Task requirements. Reproduce the lines word for word, starting with the line that contains "This screenshot has height=1568, width=726." and stopping after the line that contains "[x=186, y=827]".
===== Provided data =====
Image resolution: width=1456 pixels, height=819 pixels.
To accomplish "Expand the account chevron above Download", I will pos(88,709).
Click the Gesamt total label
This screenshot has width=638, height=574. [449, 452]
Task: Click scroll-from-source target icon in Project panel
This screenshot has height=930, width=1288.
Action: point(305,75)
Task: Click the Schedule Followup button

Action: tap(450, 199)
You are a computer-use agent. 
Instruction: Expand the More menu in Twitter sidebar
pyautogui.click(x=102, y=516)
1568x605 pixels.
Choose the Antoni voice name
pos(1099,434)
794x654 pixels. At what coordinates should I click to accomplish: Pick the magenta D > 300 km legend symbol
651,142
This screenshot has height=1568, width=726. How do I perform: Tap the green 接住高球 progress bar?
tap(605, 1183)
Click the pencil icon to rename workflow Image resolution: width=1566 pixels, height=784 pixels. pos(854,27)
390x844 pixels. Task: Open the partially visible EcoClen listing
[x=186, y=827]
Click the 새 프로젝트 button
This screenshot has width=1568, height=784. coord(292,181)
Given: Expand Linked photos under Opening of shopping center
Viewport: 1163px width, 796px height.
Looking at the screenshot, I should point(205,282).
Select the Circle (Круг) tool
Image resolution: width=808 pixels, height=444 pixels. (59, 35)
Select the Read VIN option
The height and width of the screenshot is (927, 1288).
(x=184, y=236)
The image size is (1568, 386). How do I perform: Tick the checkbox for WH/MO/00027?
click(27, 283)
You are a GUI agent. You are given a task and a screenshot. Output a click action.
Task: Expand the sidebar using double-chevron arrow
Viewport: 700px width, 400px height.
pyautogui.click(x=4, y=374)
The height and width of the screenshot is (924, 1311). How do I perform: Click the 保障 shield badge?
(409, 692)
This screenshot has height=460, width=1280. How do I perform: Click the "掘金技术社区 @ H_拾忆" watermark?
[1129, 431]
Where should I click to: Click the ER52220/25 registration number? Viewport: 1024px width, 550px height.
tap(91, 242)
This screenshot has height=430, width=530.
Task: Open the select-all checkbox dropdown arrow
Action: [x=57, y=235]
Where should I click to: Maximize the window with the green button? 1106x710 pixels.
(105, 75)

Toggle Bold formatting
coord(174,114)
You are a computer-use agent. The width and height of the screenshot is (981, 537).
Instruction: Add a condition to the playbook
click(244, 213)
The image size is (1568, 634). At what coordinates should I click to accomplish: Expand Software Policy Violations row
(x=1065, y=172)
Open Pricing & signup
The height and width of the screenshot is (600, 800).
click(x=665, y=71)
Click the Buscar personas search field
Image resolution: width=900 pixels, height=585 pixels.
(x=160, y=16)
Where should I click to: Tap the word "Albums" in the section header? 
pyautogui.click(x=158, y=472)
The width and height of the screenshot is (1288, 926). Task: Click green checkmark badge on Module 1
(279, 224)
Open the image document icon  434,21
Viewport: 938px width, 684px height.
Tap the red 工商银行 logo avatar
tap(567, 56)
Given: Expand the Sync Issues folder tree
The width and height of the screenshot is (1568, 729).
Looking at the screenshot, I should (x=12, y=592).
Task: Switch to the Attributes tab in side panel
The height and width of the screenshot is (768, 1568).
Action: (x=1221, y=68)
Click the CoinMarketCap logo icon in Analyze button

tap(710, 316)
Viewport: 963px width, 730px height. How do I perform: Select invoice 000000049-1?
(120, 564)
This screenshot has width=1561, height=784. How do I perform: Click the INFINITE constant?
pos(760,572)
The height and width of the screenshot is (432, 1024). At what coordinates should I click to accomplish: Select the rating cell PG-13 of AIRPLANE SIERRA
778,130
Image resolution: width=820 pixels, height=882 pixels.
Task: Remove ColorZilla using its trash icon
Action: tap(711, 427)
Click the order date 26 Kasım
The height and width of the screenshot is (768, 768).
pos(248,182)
=====
Task solution.
This screenshot has height=1568, width=726. How do I perform: Tap the green 接住高球 progress bar?
tap(605, 1183)
Click the pencil icon to rename workflow Image resolution: width=1566 pixels, height=784 pixels. pos(854,27)
390x844 pixels. Task: Open the partially visible EcoClen listing
[x=186, y=827]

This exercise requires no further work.